National Security Adviser Walt Rustow assured the nation in 1967 that there was an end to the calamity in Southeast Asia.
Now, we know how that story ended for a nation that declared an undeclared war on Communism abroad.
Closer to home and in our time, we are in the middle of a domestic war to reform public education. Much like the conflict in Indochina, we are blindly and aimlessly pouring resources into an effort that seems to bear no fruit for our students.
There will be no light at the end of the tunnel for us if we continue to treat our loyal foot soldiers the way that our returning heroes were treated when they returned home from miles away scarred by battles that we only half-heartedly supported.
There will never be an equivalency between the horrors that my father’s generation witnessed as death and destruction were splattered across the front pages and were beamed into our living rooms on the evening news.
There, however, is a weariness that is creeping into the hearts and minds of educators who have never been called ‘baby killers’ but have been maligned by well-meaning politicians and bureaucrats from the comfort of their ivory towers and their cloistered offices.
The mission of education reform is noble. The strategy is questionable, but demands the attention of all education stakeholders. The tactics, in my opinion strike at the hearts of those who are silently toiling in their classrooms and their homes with no real reward but the continued derision and disrespect of those who claim to support better public schools.
What is most appalling in this current quagmire is that educators were not drafted – they volunteered. They agreed to serve a mission that will never see the glories of victory as each gain is fleeting until the next round of test results.
To borrow a phrase from Pete Seeger, we indeed are waist deep in the big muddy and our leaders tell us to march on. The allegedly foolish and stubborn gang of men and women who teach have followed their orders to a fault and will continue to do so because it is their ethical and moral obligation to do so regardless of whether the experts are wrong or mistaken.
What is shameful about this education reform is that we have successfully trained a generation or more of public school teachers to be silent. The fear of retribution trumps any freedom of speech that they would otherwise enjoy. The fear of reprisal negates any chance that educators have to speak truth to power.
There will be no real casualties in the war on ignorance, but the continued killing of the spirit and morale of those in the teaching profession should be a warning sign that this war will be one that lasts longer than any real conflict ever has or will.

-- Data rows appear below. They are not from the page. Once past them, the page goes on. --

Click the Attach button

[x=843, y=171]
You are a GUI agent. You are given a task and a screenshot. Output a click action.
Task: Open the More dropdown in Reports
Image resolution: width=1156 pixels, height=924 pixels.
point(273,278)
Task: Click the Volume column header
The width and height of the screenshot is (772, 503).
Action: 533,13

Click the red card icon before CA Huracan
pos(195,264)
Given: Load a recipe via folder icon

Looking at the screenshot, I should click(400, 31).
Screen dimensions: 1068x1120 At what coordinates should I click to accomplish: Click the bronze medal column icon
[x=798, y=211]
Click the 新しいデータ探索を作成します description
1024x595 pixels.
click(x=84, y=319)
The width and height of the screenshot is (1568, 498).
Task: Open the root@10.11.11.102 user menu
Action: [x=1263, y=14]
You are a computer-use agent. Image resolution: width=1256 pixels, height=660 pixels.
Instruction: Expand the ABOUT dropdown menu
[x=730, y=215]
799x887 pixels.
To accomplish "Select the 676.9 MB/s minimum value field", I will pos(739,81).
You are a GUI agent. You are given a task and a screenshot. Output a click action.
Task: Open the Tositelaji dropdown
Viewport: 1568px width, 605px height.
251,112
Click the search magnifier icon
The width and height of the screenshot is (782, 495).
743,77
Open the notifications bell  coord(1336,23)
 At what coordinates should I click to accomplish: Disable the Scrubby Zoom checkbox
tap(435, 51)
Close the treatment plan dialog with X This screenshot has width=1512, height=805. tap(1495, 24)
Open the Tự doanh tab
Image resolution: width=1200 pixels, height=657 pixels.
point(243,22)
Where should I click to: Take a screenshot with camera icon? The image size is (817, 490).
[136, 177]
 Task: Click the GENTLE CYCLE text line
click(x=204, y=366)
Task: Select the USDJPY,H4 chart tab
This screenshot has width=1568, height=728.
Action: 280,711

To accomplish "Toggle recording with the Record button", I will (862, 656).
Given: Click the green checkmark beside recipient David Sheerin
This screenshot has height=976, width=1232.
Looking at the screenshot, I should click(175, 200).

The current regime of siphoning money and resources from public education makes the military-industrial complex look benevolent by comparison. Test publishers, textbook publishers, charter schools and other hands in the public till depend on the failure of public schools. They stand to lose a whole lot if we were to announce anything other than continued defeats due to legions of incompetent educators who either do not care enough or are unwilling to do what the taxpayers expect of them.
How many tests must a student take before we afford his educators with dignity and respect?
The answer, my friend, is blowing in the wind.